In Revelation 14:6, the message to be proclaimed to the world is “the everlasting gospel”. It’s a message of hope for people in a world that, in and of itself, offers no hope at all.
Read Luke 23:32-43. How does this story reveal the great hope of the “everlasting gospel” for all sinners?
Writing about the thief, Ellen G. White said that though not a hardened criminal, he had been “seeking to stifle conviction” about Jesus, and so “had plunged deeper and deeper into sin, until he was arrested, tried as a criminal, and condemned to die on the cross”. — Ellen G. White, The Desire of Ages , p. 749.
Yet, what happened to him? As he hung on the cross, the thief got a glimpse of who Jesus was, and so he cried out: “Lord, remember me when You come into Your kingdom” (Luke 23:42, NKJV) .
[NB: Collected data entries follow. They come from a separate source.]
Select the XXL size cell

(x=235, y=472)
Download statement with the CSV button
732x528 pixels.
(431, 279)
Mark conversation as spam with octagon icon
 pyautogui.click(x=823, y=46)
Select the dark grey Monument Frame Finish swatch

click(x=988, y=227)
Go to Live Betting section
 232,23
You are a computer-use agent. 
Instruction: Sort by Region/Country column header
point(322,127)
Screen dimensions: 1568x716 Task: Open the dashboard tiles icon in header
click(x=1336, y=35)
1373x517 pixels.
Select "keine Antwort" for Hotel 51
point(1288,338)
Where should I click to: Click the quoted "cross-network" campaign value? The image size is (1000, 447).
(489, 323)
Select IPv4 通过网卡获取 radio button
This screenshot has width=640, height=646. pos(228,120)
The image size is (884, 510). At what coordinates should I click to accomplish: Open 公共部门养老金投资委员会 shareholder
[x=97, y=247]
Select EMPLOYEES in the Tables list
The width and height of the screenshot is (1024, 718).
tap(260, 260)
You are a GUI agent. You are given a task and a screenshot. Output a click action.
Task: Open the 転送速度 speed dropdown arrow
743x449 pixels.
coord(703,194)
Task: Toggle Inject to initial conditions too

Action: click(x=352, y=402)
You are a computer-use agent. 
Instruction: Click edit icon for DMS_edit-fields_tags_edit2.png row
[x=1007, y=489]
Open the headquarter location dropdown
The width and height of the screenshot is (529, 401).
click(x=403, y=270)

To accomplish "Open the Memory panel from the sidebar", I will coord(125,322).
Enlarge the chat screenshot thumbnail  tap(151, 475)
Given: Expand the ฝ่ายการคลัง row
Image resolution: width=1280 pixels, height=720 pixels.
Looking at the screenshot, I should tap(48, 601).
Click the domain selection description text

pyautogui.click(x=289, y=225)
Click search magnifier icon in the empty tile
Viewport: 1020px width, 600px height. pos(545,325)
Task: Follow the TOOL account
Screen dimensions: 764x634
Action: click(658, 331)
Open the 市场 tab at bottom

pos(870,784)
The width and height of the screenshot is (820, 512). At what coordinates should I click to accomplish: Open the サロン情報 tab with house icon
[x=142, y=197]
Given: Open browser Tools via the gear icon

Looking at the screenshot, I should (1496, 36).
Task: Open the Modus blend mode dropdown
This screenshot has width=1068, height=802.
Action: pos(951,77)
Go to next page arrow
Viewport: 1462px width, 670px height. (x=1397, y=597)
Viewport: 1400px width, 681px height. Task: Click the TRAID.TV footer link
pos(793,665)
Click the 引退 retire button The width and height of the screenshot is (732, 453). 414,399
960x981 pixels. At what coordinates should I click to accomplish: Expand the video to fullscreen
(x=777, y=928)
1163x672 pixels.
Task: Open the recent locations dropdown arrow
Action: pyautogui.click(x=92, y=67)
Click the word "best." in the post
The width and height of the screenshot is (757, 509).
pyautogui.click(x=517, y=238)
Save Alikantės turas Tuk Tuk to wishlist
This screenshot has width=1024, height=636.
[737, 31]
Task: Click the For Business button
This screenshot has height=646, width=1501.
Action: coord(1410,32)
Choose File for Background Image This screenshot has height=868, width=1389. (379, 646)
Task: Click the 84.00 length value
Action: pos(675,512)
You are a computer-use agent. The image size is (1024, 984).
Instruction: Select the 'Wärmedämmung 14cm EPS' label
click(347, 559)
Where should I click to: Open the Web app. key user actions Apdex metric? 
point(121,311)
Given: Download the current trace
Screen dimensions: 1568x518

And how did Jesus respond? Did He say: Well, friend, I’d like to help you, but you should have not stifled your convictions by plunging deeper and deeper into sin? Did Jesus quote one of His earlier sermons: “Unless your righteousness exceeds the righteousness of the scribes and Pharisees, you will by no means enter the kingdom of heaven” (Matt. 5:20, NKJV) ? Did Jesus, in any way, bring up the thief’s past mistakes?
No. Instead, Jesus turned to this criminal, this thief with a faulty character who had nothing to offer in the way of righteousness and who earlier had been cursing him (Matt. 27:44) . Seeing him as a new man, Jesus said (basically): I am telling you, right now, I am giving you the assurance, right now, that your sin, your crimes, your faults, are forgiven, and thus “you will be with Me in Paradise” (Luke 23:43, NKJV).
Here is the “everlasting gospel”, the foundation of the first angel’s message. Without this truth, nothing else we teach about the law, the Sabbath, or the state of the dead matters. What good are these teachings without the “everlasting gospel” at the heart of them all?